0:00
/
0:00

Paid episode

The full episode is only available to paid subscribers of Dominick Bonny Reports

Not Giving Money To His Church Is The Same As Engaging In Homosexuality, Grace City Church Pastor Says

Pastor Josh McPherson told followers who don't give that they'll be shunned as a preview of hell, but if they give 'first fruits' they will be blessed with wealth

Those who refuse to give the “first fruits” of their income are no better than homosexuals and will go to hell, Grace City Church Pastor Josh McPherson said in a sermon titled “Are Christians Required to Give Money to the Church?” in March.

“If you’re sitting here claiming to be a Strongerman and wearing the gear and you are not tithing to God through this church and you’re some alpha male who likes to look down on all those gay sex men, just know that God views you and those men as the same,” McPherson said.

“First fruits” means the 10% off the top of whatever your household income is, and McPherson stressed that’s just the starting point. It’s a position McPherson has been vocal about since he started GCC, and former members have said McPherson tells his followers to pay their tithes before their mortgages, car payments and grocery bills1.

Anyone who doesn’t do this falls into one of two categories, “tippers” and “takers” and McPherson was upfront about his goal of shaming them throughout his sermon that Sunday morning on their growing 12-acre compound in Wenatchee’s affluent Sunnyslope neighborhood. Although church numbers have increased by 600 in the last two years, only one-third of the congregation are giving like they should be, McPherson said.

At the beginning of his longer-than-usual sermon, he said he was going to administer a “spiritual colonoscopy” to the crowd and more than once took aim directly at the members of his special men’s group he calls the “Strongermen.”

“Men if you are here calling yourself Christians, calling yourself a Strongerman, and you’re not tithing to this church either hand in your gear and turn in your mancard and leave or repent and start obeying God,” he said. “But do not be a freeloader at this church. We need your seat. We need your parking spot. We need your place to be replaced by a man who will actually have the nuts to obey Jesus with his finances.”
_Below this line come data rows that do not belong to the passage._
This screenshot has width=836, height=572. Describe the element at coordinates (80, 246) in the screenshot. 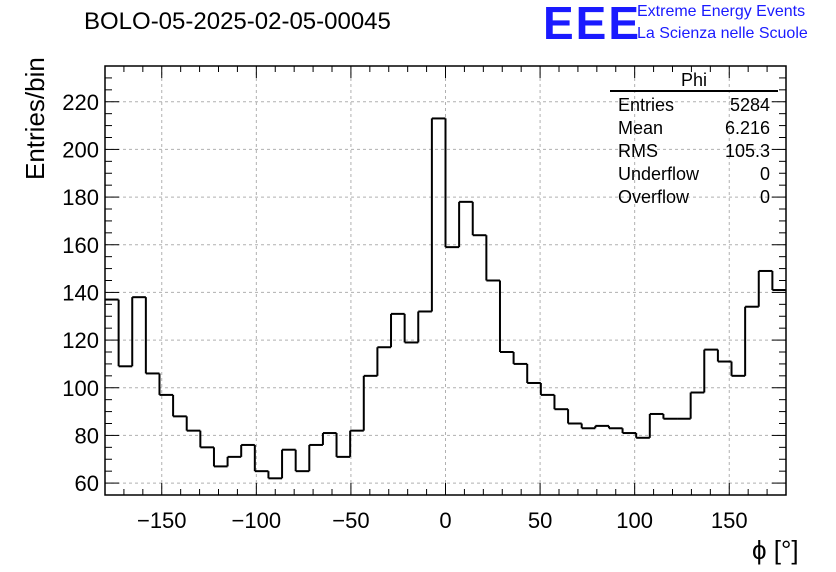

I see `y-tick-label: 160` at that location.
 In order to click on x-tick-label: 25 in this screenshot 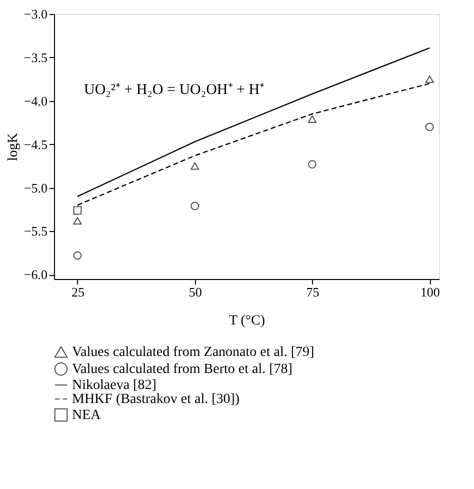, I will do `click(78, 292)`.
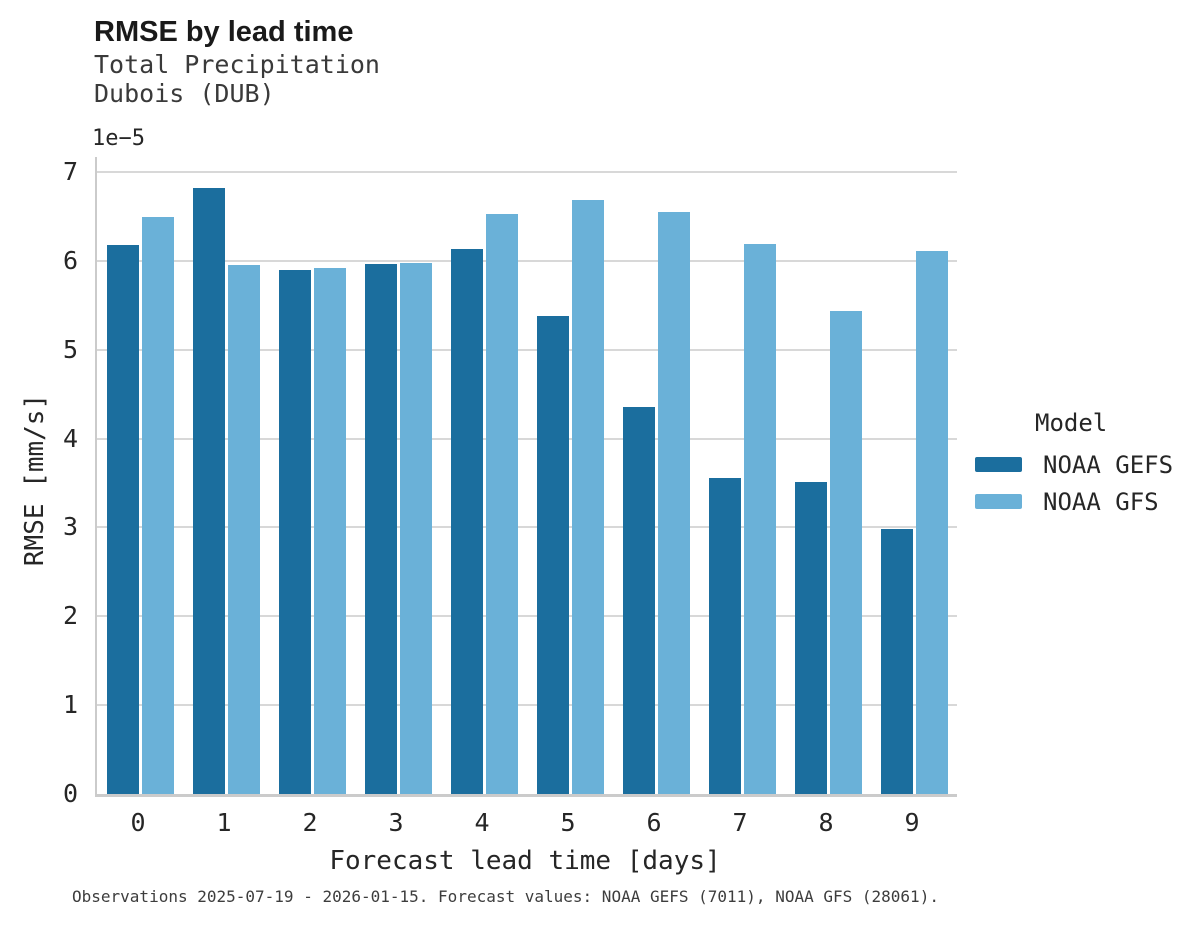  I want to click on chart-subtitle-variable: Total Precipitation, so click(237, 64).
Throughout the sermon McPherson came back a few verses from one book of the New Testament – 1 Corinthians 6.

It’s a letter written by the Apostle Paul, who never met Jesus Christ, to Christians in the Greek colony of Corinth. When read in context it’s clear the focus of the letter wasn’t tithing but rather sexual immorality, lawsuits among believers and treating the body as a temple of God2.

Jesus himself didn’t speak much about tithing in the gospels, which are the accounts of Matthew, Mark, Luke and John, the men who spent time with Christ. But he did address it in Matthew 23 verse 233 in which he makes a point of dressing down some elites for focusing on tithing and failing to see it’s equal to other important matters, like being just and merciful.

“Woe to you, teachers of the law and Pharisees, you hypocrites! You give a tenth of your spices—mint, dill and cumin,” Christ said. “But you have neglected the more important matters of the law—justice, mercy and faithfulness. You should have practiced the latter, without neglecting the former.4


The Stick: Shame and Threats of Being Shunned

More than once McPherson acknowledged the fact that he was trying to shame some of the folks in the room, and at one point moved himself to tears talking about the single mothers who work “three jobs” who give more than some of the “six-figure alpha men” in the room.

He also dressed down folks sending their children to GCC’s private school, Garden City Academy, and not giving at church.

“By the way let me just stop there, to go to Garden City Academy and take a 50 percent cut in tuition where everyone receives the ACE scholarship and not give a penny to the church that’s funding that – shame on you,” he said.

Bottom line if you don’t tithe then you are greedy and greedy people aren’t going to go to heaven, McPherson said.

“Shame on you who have known the teaching of God and failed to obey it,” he said. “And I’m praying this sermon is a wake-up call to save your soul.”

God doesn’t need your money of course, he said, but by offering him your “first fruits” shows your commitment to him. If you’re greedy you’re disconnected and separated from God, he said.

According to McPherson the Apostle Paul said that greedy people are in a state of sin by not giving, therefore the people of the church must show them what it’s like being separated from the people they love in this life.

“So what Paul is saying is, ‘If they are sinning in the physical realm in a way that is obvious to all, rebuke them and then separate from them if they refuse to repent and change so that the physical status of separation from the church can remind them of the reality of the spiritual status of their soul, were they to die,” he said.

If you persist in the “sin” of not giving not only will you be shunned by the members Grace City Church, but McPherson said you’ll also be punished by members of other churches in the valley as well.

“I want you to know this. If they land at another church I call that pastor and I warn them there’s a wolf among them,” he said. “You’re like: ‘That sounds like a cult.’ It’s called the church.”